Bütün bunlar ve diğerleri bütünlenince Orhan Kemal'in, yani bu dürüst kalemin yaşam savaşı çıkıyor ortaya.
Ömrü boyunca gerçekten yoksulluk çeken, bir bakıma çektirilen, çoluk çocuğunun nafakası için; tekleyen yüreğiyle, ameliyatlar sonrası kanlar kaybıyla yazan, durmadan dinlenmeden yazan, çeşitli adlarla yazan, ıvır zıvırla da uğraşmaya zorunlu bırakılan bu insan yine doğru bildiği, doğru bilinen, doğruluğuna inanılan yolu değiştirmedi, dünyalıklara boyun eğmedi... Sapmadı, saptırılmadı...

Böyle olmadığı, yani bükülmediği, yılmadığı için de olsa gerek sağlığında, bir insan yüreğinin katlanması zor eleştirilere uğratıldı, yerildi, "ciddiye alınmama" reva görüldü, fakat bu bile gerçekte "ciddiye alınması gerekli bir insan" olduğunu koyuyordu ortaya.

Yapıtlarıyla, kişiliğiyle gün gün yücelirken, çeşitli pusular kuruldu. Gün oldu yakın bellediği kimi kişilerden ihanet gördü, yılmadı. Yayınevlerinden, tiyatrolardan parasal, yüreksel ihanetler gördü, bükülmedi. Öfkelendi zaman zaman... Zaman zaman isyan etti, yine de kalemini kırdırtmadı. Gerilemedi, gerilemediği içindir ki öfkeleri daha da kabarttı!

Yaşamı boyunca devrimcilik adına, kardeşlik adına, barış, özgürlük adına, insanlık onuru adına binlerce sayfa yazan; roman olarak piyes olarak, öykü olarak yazar Orhan Kemal, elbette eleştirilemez değildir. Onun da kişisel tutkuları boşlukları vardı, ama bunların hiç birisi temel sorunda öne geçmemiş temel soruna ve çözümüne etkili olamamış, gerçek devrimciliğine, namuslu bir halk yazarı olmasına halkların dost olmasına, olabilmesine ve dürüst emeğine gölge düşürmemiştir.

İnsanların "pırıl pırıl" geleceğini, olması gereken onurlu bir yaşamı düşlediğinden, bunların gerçekleşmesi için çaba gösterdiğinden karşıt olanlar onu "mahpus damları"na tıkmışlar, türlü baskılar uygulamışlar, sağlığından ettirmişler, ama yine de onu bu güzel uğraşılarından döndürememişlerdir.
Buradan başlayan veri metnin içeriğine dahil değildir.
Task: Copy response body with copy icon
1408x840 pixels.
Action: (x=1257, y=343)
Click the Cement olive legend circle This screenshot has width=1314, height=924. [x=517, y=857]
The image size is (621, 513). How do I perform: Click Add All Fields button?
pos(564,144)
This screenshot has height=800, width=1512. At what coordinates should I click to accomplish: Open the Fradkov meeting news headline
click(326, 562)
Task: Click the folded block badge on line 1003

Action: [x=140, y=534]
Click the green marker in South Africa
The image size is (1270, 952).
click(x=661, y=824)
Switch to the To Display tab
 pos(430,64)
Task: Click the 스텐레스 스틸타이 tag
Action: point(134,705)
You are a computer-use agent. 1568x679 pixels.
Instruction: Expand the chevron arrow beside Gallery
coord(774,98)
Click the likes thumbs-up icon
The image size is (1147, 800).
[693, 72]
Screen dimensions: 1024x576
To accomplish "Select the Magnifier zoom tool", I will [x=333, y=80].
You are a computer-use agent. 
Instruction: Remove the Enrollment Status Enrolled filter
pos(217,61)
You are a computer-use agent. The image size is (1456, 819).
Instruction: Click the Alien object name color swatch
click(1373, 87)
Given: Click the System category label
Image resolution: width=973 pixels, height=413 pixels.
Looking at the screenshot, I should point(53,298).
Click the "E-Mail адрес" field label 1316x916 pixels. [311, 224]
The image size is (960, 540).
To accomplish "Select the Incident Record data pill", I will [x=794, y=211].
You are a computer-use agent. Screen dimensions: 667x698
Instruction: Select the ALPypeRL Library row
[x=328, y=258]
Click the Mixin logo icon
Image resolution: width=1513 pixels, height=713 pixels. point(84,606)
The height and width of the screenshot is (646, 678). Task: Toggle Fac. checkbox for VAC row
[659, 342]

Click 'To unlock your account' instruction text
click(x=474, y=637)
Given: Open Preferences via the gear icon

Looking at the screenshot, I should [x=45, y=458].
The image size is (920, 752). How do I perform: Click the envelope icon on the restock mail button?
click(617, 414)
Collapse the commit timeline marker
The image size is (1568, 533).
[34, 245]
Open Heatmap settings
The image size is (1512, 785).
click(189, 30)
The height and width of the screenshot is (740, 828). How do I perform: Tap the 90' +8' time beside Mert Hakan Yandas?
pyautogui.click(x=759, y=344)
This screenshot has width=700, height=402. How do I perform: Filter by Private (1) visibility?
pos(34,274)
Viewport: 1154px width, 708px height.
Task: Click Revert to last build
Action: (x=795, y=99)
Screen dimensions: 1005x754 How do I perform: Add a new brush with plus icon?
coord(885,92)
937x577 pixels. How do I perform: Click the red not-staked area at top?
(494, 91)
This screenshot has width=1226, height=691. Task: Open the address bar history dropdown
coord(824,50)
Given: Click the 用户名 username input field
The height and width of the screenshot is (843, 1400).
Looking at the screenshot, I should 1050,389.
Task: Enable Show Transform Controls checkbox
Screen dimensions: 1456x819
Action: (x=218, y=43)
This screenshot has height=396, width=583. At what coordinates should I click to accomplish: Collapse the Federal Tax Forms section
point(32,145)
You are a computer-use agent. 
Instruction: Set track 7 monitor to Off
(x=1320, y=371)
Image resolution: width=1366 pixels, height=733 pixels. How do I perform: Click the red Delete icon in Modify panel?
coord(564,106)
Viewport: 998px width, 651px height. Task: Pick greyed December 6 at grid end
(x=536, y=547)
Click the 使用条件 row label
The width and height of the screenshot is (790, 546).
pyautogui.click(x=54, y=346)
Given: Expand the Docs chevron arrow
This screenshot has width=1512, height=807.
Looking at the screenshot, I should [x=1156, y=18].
O, sevdalıydı...

O sevda ki yurt-toprak sevgisidir... O sevda ki insan sevgisidir katıksız... O sevda ki her çeşit zulme başkaldırma, direnmedir... O sevda ki inanılan, namuslu bilinen inançtan, yoldan dönmemedir, gelecek güzel günlere inanmadır. O sevda ki renk, din, ırk, mezhep ayırmadan insanlara açılmış kollar olmaktır. Hayınlaraysa sıkılmış yumruk!

Yüzünü görene dek onu, yıllardır kaybettiğim çocukluk arkadaşım Orhan Kemal sanmışımdır. Ne var ki o, çocukluk arkadaşım değildi. Ama böylelikle 12 yaş büyük, yiğit, devrimci yeni bir arkadaş edindim.
Emek uğruna Ankara'ya göçende mektuplaşmaya başladık...

Hocam Bedri Rahmi Eyüboğlu, birisini işaret edip, "Bakın reisler" dedi, "Kim var burada, Orhan Kemal!.."
Kitaplarını yutar gibi okuduğum Orhan Kemal, arkadaşım sandığım Orhan Kemal değildi... Hocanın atölyesinden çıkınca arkasından koştum, tanıttım kendimi kocaman bir kitaplık dostluk böyle başladı...

"Sevgili Fikret
Basınköy, 21.3.1968
Mektubuna şöyle başlıyorsun:
'Teessür ve teessüfle öğrendiğime göre...'
Evet, uzv-u nazikimde basur, 'fistül' olmuş. Oturamaz, çalışamaz, ağrı ve sancıdan soluk alama olmuştum. Nihayet bir doktor arkadaş yardımıyla Aşağı Gureba'da, yani Aşağı Gureba Hastanesi'nde, şakadan derken ciddi bir ameliyat geçirdim..."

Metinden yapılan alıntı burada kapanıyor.